– Меня очень тронули деревянные скульптуры Гогена. Но вдруг ни с того ни с сего – Ван Гог. Три автопортрета. Я подошел к одному из них; он был защищен стеклом. Я увидел свое отражение. И подумал: господи. – Лишь качает головой, его зрачки расширяются, когда он заново переживает этот миг. – Господи, я вылитый Ван Гог.
Хавьер смеется, рука взметнулась ко рту.
– Не считая ушей.
– Я подумал, что сошел с ума, – продолжает Лишь. – Но… я уже пережил его больше чем на десяток лет!
Хавьер склонил голову набок, кокер-испаниель.
– Артур, сколько тебе лет?
Вздох.
– Сорок девять.
Хавьер придвигается поближе, чтобы лучше его рассмотреть; от него пахнет сигаретами и ванилью, как от бабушки Лишь.
– Забавно. Мне тоже сорок девять.
– Быть не может, – изумляется Лишь. На лице Хавьера ни единой морщинки. – Я думал, тебе и сорока нет.
– Это ложь. Но красивая ложь. Ты тоже не выглядишь на свой возраст.
– Через неделю мне пятьдесят, – улыбается Лишь.
– Правда, странно стоять на пороге пятидесятилетия? Мне кажется, я только понял, как быть молодым.
– Вот-вот! Это как последний день в чужой стране. Ты наконец-то разобрался, где заказывать кофе, куда пойти выпить, где подают хороший стейк. А назавтра тебе уезжать. И ты уже никогда не вернешься.
– Как метко ты все описал.
– Я писатель. Я умею описывать. Но про меня говорят, что я лютик.
– Лютик?
– Мягкосердый глупец.
Хавьер приходит в восторг.
– Какое замечательное слово,
Говорит он это с грустью, уткнувшись в бокал. Ночь опускает над городом последнюю, самую темную свою вуаль, в небе сияет Венера. Взгляд Артура Лишь бродит по седым прядкам на поникшей голове Хавьера, по его носу с розоватой горбинкой, по белой рубашке с расстегнутыми верхними пуговицами, по темной, точно кожица финика, груди. Больше половины волосков на ней седые. Он воображает Хавьера голым. Вот Хавьер смотрит на него золотисто-зелеными глазами с белоснежной постели. Вот он проводит рукой по теплой смуглой коже. Этот вечер полон неожиданностей. Этот мужчина полон неожиданностей. Лишь вспоминает, как однажды купил бумажник в комиссионке, а внутри оказалось сто долларов.
– Я хочу курить, – говорит Хавьер тоном провинившегося ребенка.
– Я составлю тебе компанию, – говорит Лишь.

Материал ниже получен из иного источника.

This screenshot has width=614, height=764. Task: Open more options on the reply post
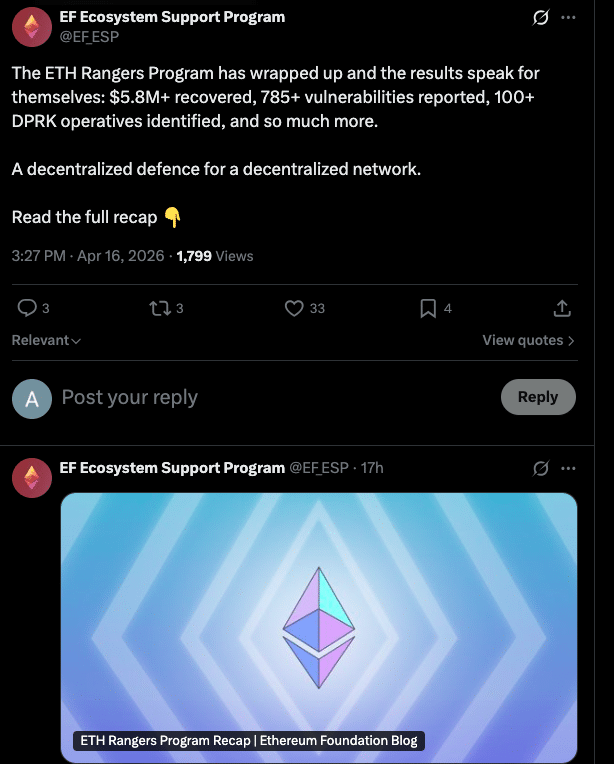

Через стеклянные двери они выходят на узкий каменный балкон, где курящие европейцы оглядываются на американца как на агента тайной полиции. Балкон огибает дом по периметру, и, когда они сворачивают за угол, перед ними открывается вид на железные скаты крыш и дымоходы. Они здесь одни. Хавьер протягивает Лишь пачку сигарет с двумя торчащими бивнями. Лишь мотает головой.
– Вообще-то я не курю.
Они смеются.
– Кажется, я немного пьян, – говорит Хавьер.
– Кажется, я тоже.
Здесь, наедине с Хавьером, он улыбается своей самой широкой улыбкой. Неужели это из-за шампанского с его губ срывается вздох?
Они стоят бок о бок, облокотившись на перила. Дымоходы смахивают на цветочные горшки.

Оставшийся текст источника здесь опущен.